One of the Senate’s most vocal opponents of granting undocumented immigrants a path to legal status has filed an amendment that would elevate being in the United States illegally from a civil violation to a federal crime.

Sen. Jeff Sessions, a Republican from Alabama, filed the amendment to a sweeping bipartisan immigration reform bill that is under debate on the Senate floor.

It is based on a measure that a House committee passed on Tuesday. That bill is the Strengthen and Fortify Enforcement (SAFE) Act, which gives state and local police the power to act as quasi-immigration agents and arrest immigrants who are in the country illegally. It also allows states to enact their own immigration laws, such as Arizona, for instance, did a few years ago.

The Senate bill, drafted by the so-called “Gang of Eight,” four Democrats and four Republicans, at its core tightens border security, expands guest worker visas and provides a pathway to legal status to many of the nation’s 11 million undocumented immigrants.

“The Gang of Eight plan not only would effectively create an immediate amnesty for those here illegally today but a permanent de facto amnesty for future illegal aliens who arrive tomorrow,” Sessions said.

“The SAFE Act moves in the opposite direction,” Sessions said in a statement. “It empowers our immigration officers with the tools and resources they need to ensure future lawfulness in our immigration system.
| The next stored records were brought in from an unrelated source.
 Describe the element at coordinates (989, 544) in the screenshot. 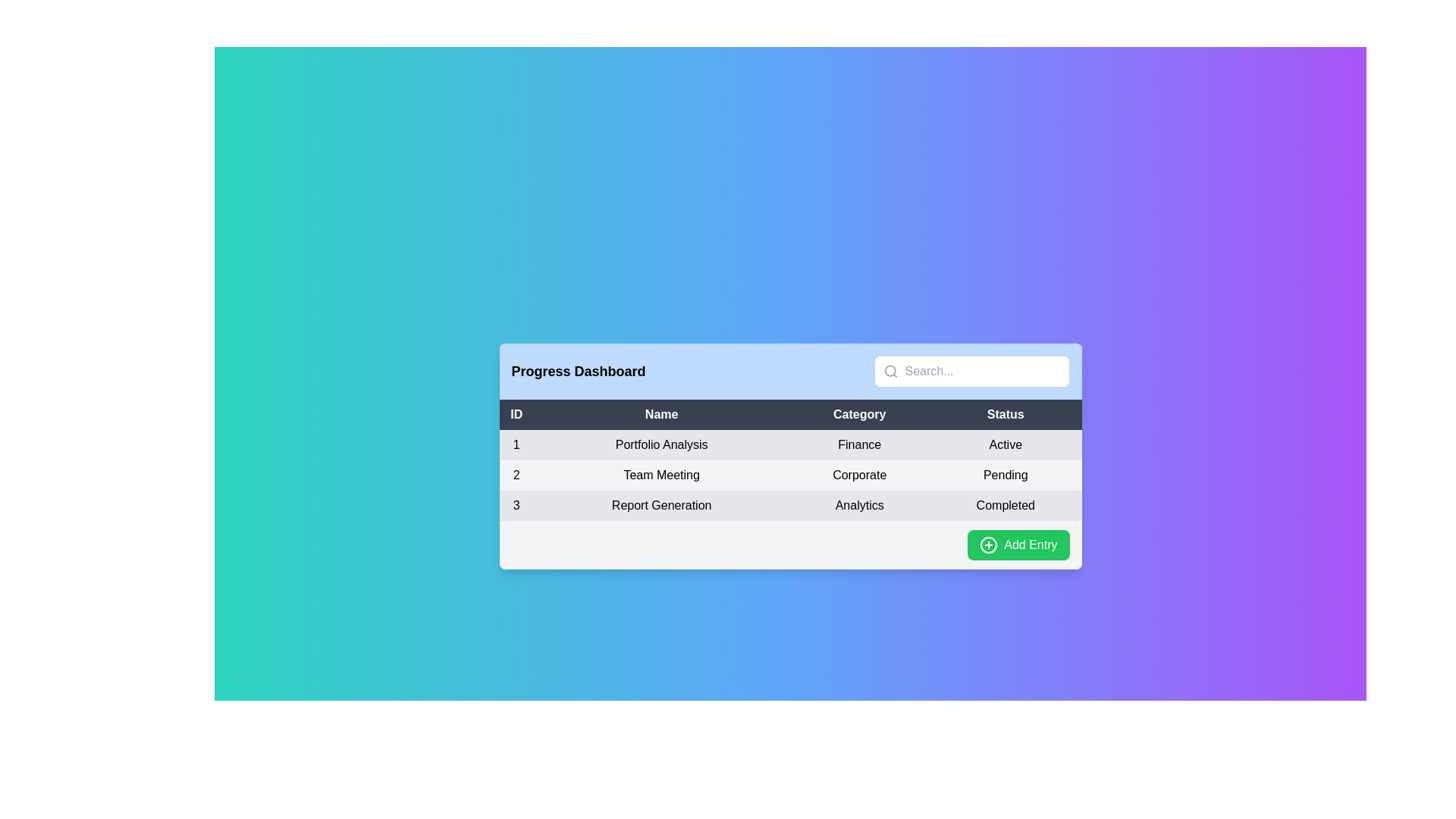

I see `the addition icon, which is a circular structure enclosing a cross symbol, located adjacent to the 'Add Entry' button at the bottom-right corner of the table` at that location.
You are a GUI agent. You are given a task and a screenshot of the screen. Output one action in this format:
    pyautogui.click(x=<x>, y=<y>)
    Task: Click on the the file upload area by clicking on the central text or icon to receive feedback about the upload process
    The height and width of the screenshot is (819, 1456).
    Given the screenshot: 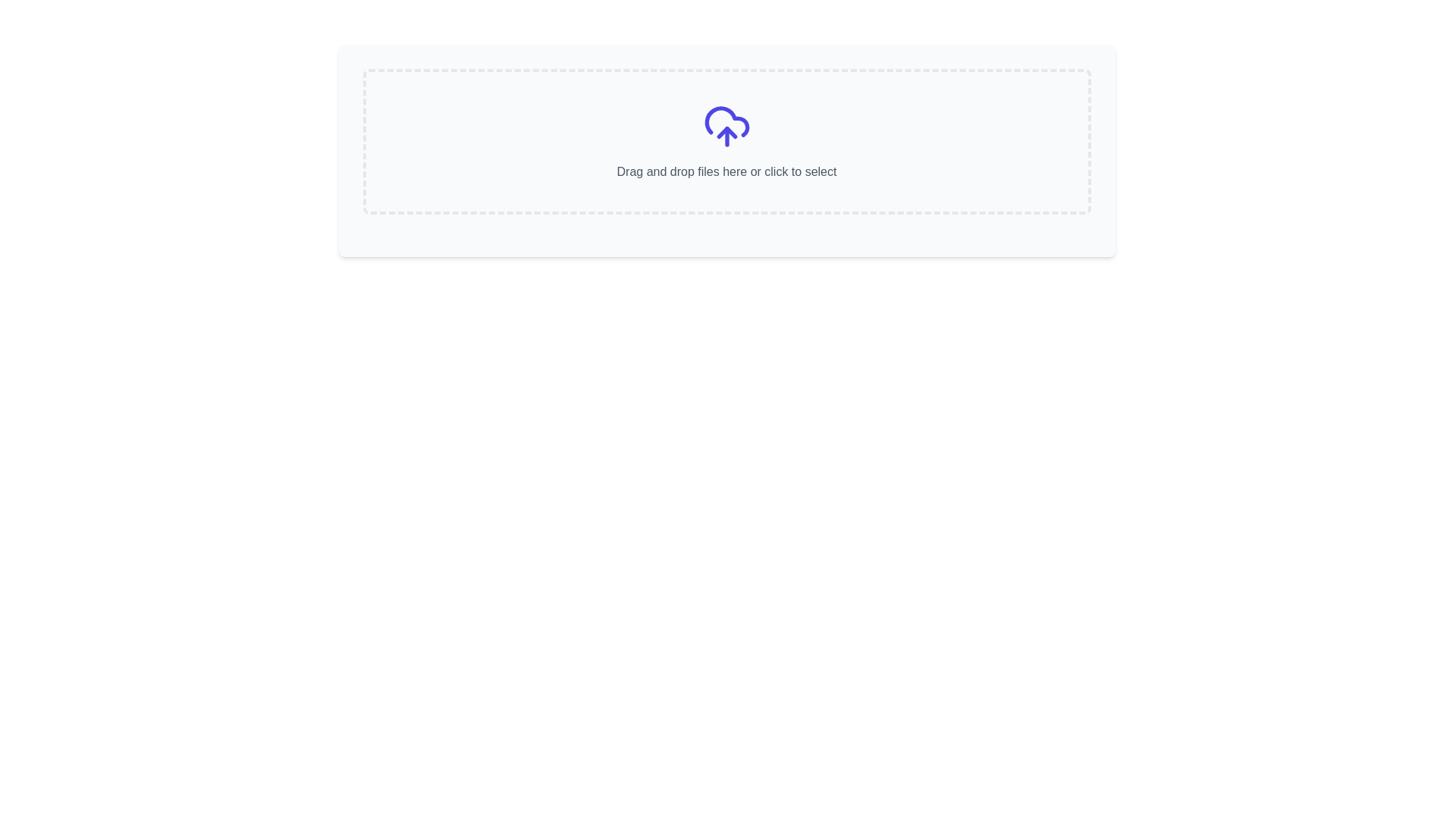 What is the action you would take?
    pyautogui.click(x=726, y=141)
    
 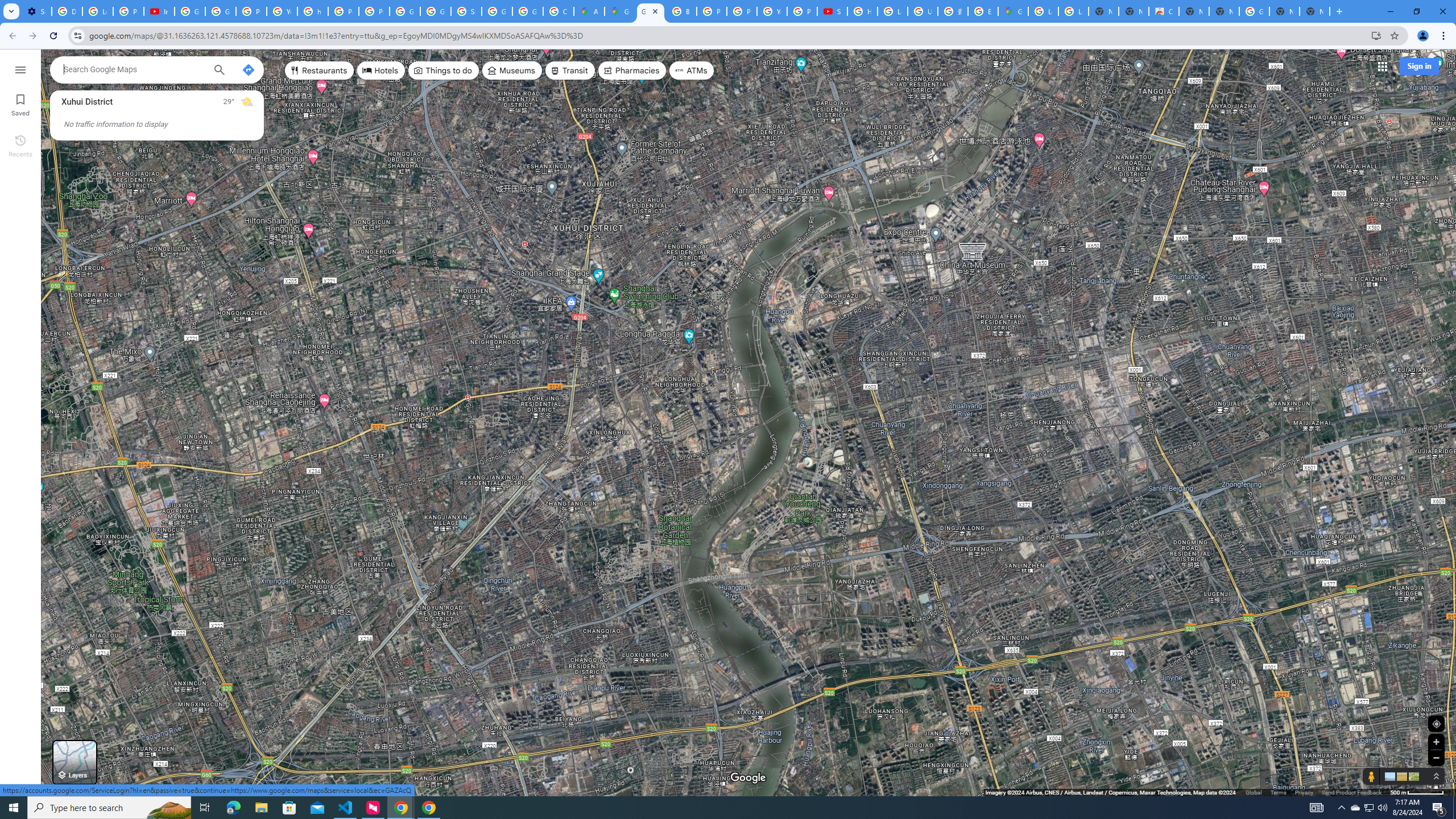 What do you see at coordinates (511, 69) in the screenshot?
I see `'Museums'` at bounding box center [511, 69].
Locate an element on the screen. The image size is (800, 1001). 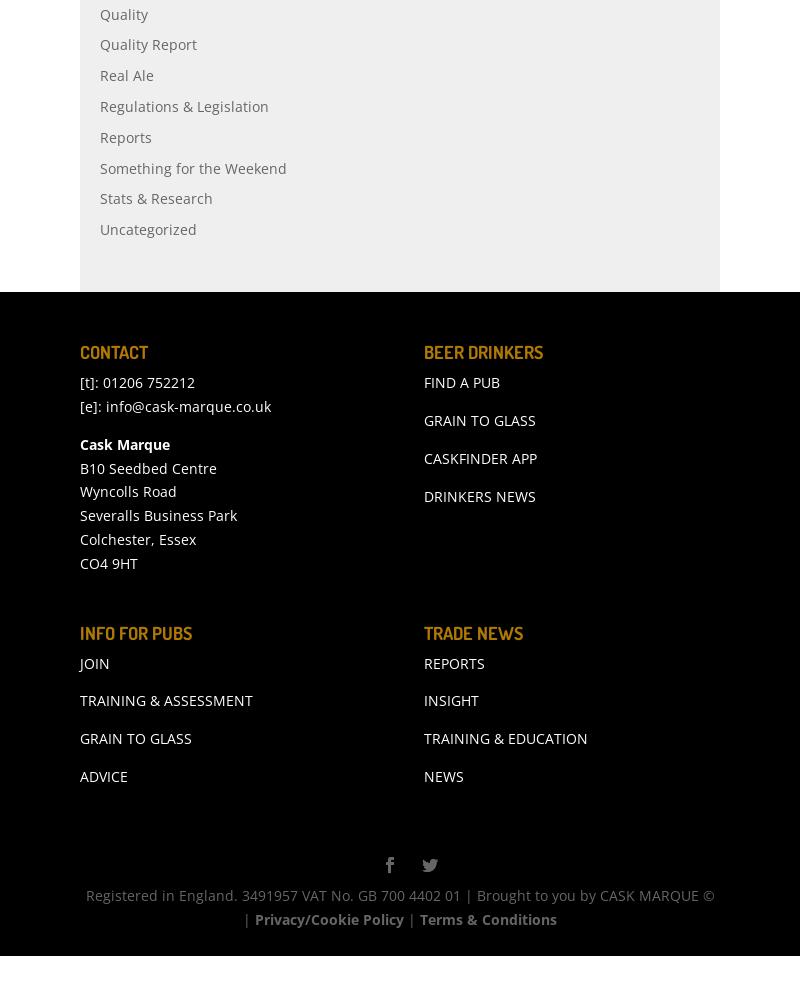
'Regulations & Legislation' is located at coordinates (183, 150).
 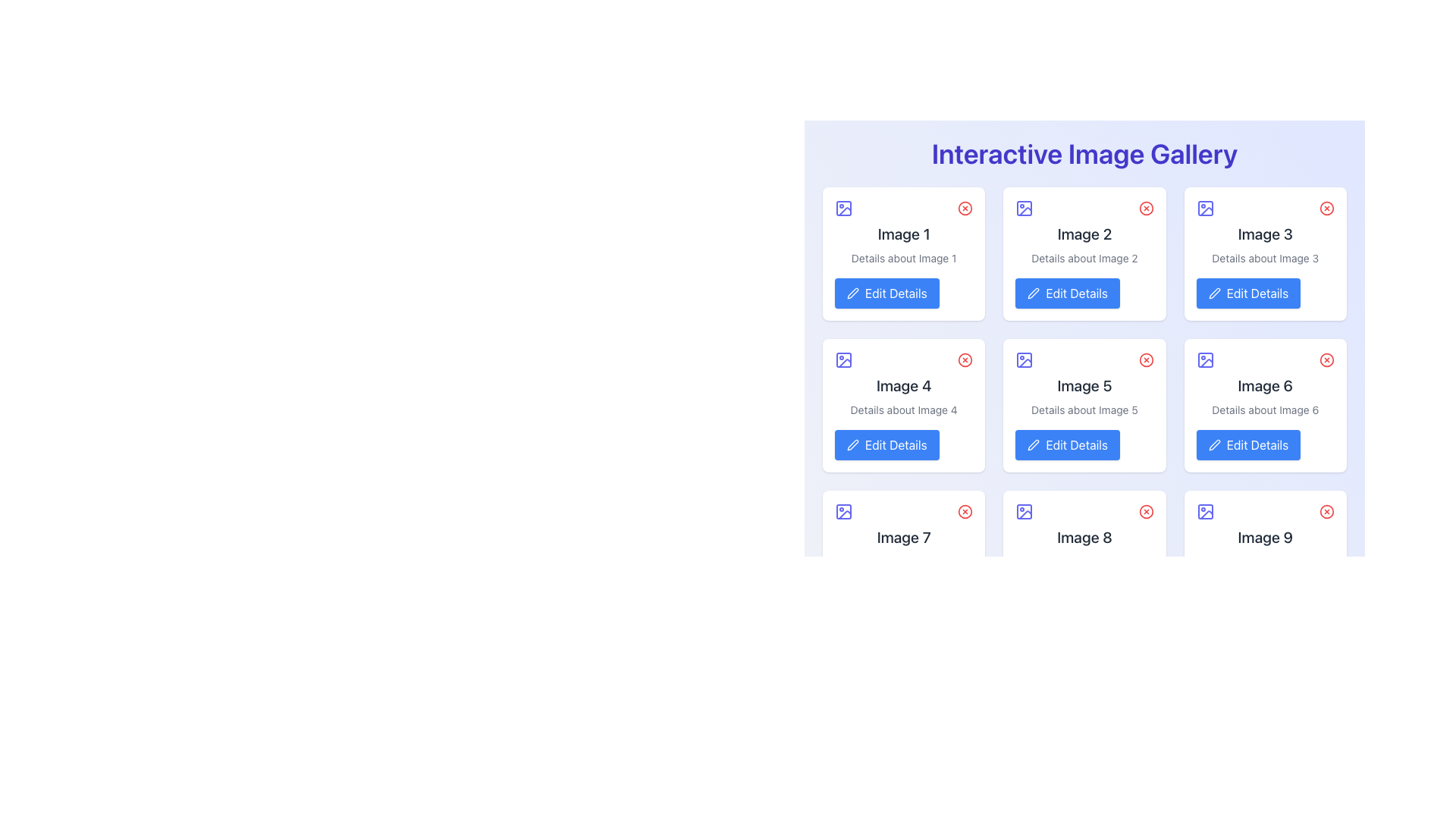 What do you see at coordinates (1265, 234) in the screenshot?
I see `the text label that reads 'Image 3', which is styled in a larger, bold font and located at the top-center of the third card in a gallery layout` at bounding box center [1265, 234].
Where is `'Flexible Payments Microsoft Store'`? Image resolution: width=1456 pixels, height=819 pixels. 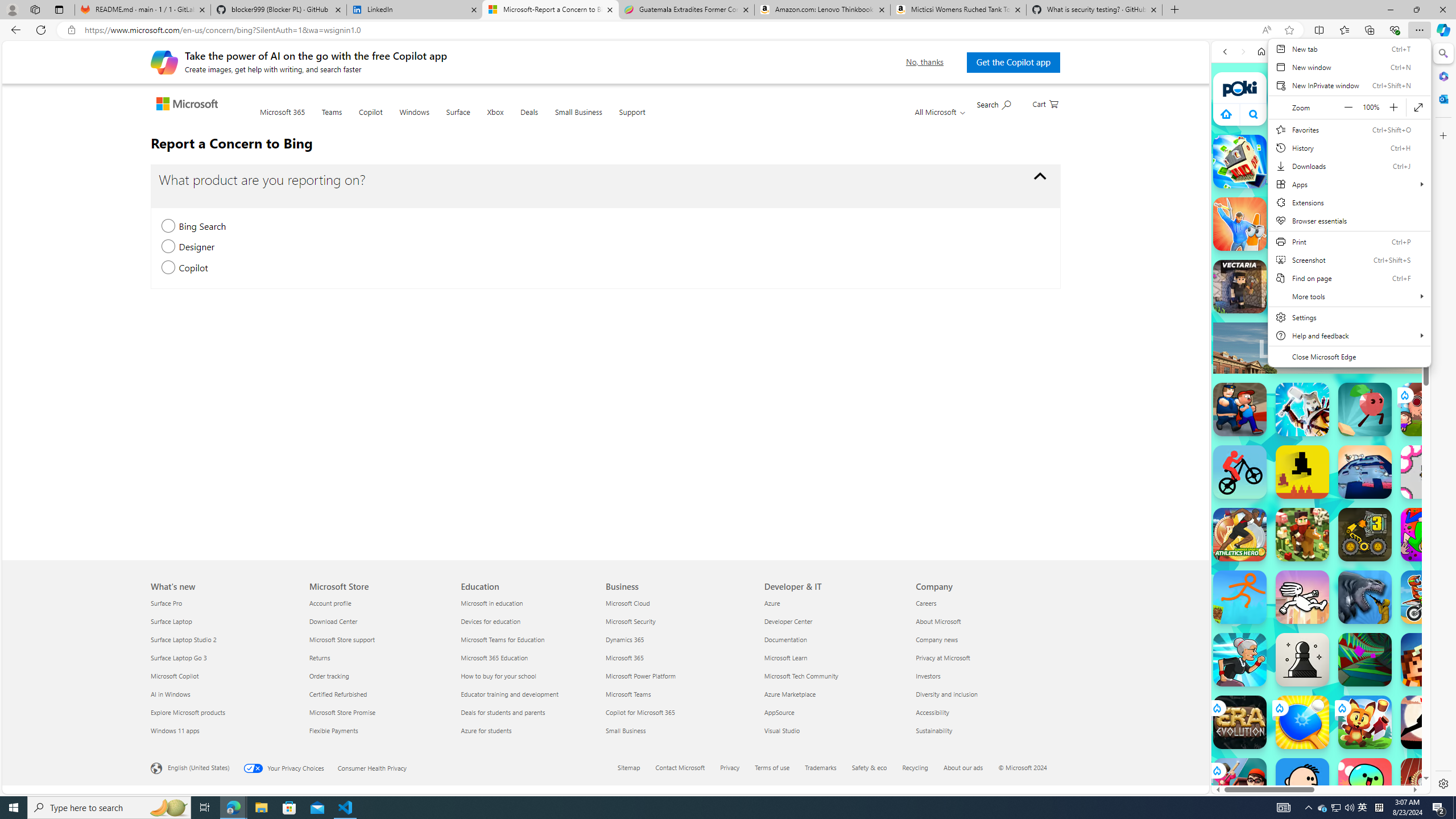
'Flexible Payments Microsoft Store' is located at coordinates (333, 729).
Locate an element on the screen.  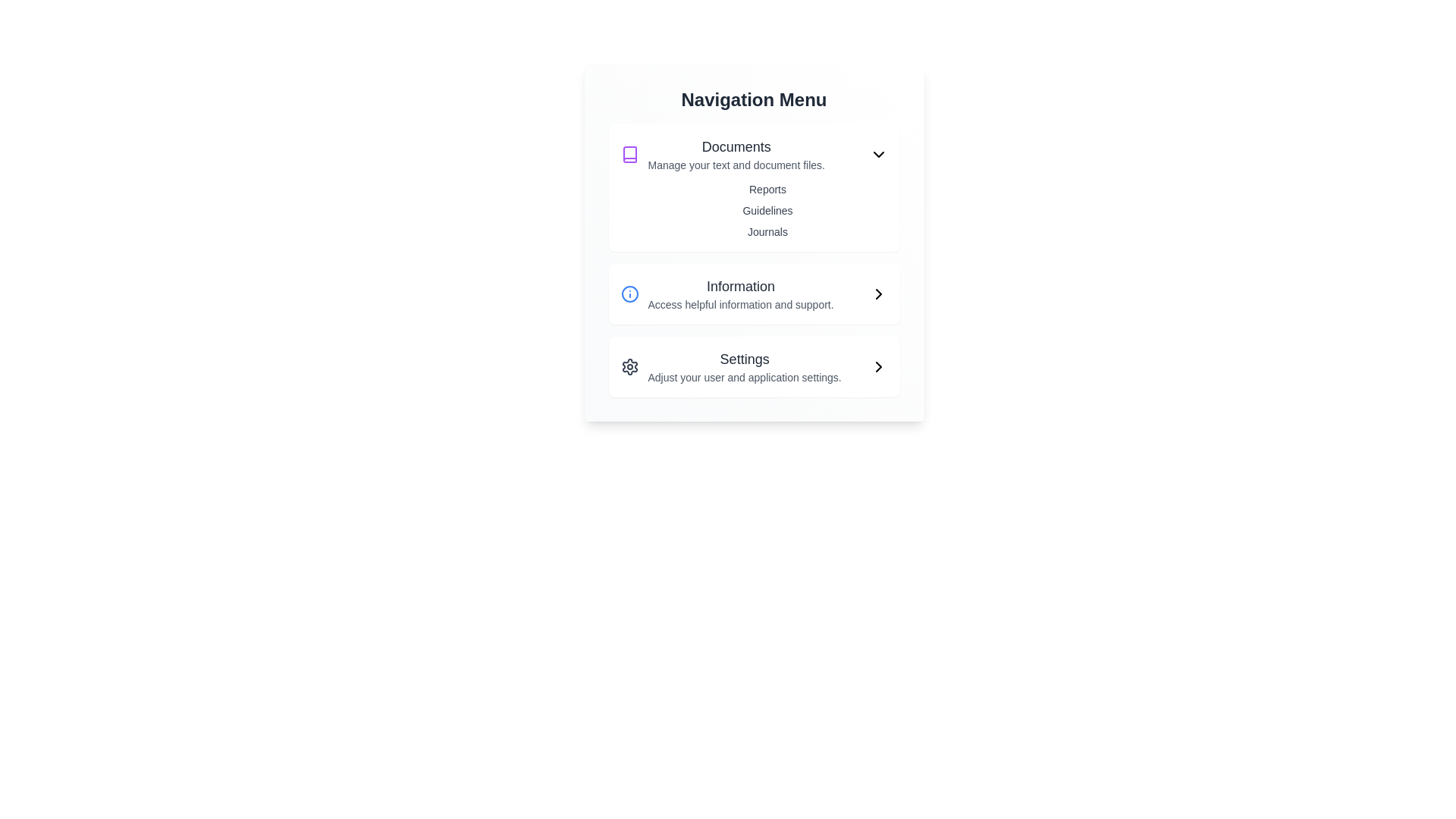
the button located at the far right of the 'Information' section is located at coordinates (878, 294).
The House Judiciary Committee worked with the law enforcement community to produce this legislation—the Gang of Eight worked with the special interests to craft provisions to further handcuff law enforcement from doing their jobs.”

Opponents of the SAFE Act say it is wrong to treat undocumented immigrants as criminals, and that many come to flee poverty or civil strife at home, and to contribute to the United States. They say that making police quasi-immigration agents will make communities less safe by dissuading immigrants from contacting law enforcement agencies when they are victims of, or witnesses to, a crime.

The House Judiciary Committee approved the bill, which was sponsored by Rep. Trey Gowdy, a Republican from South Carolina, late Tuesday night on a party-line vote of 20 to 15.

Unlike the Senate, the House is approaching immigration reform in a piecemeal way, with separate bills that address various aspects of the issue.

Democrats called the bill a dangerous retread of a similarly tough enforcement measure that sparked mass protests around the country in 2006. Reading the SAFE Act bill, "you would think there are 11 million criminals in the United States," said Rep. Luis Gutierrez, D-Ill, one of Congress’s most vocal proponents for a measure that would provide a pathway to legalization for undocumented immigrants.

Among other amendments introduced in the Senate on immigration were several by Ted Cruz, a Republican from Texas, that would bolster border security, increase high-skilled temporary worker visas five-fold, streamline the legal immigration process, and deny welfare and citizenship to undocumented immigrants who obtain a provisional legal status under the current Senate immigration reform bill.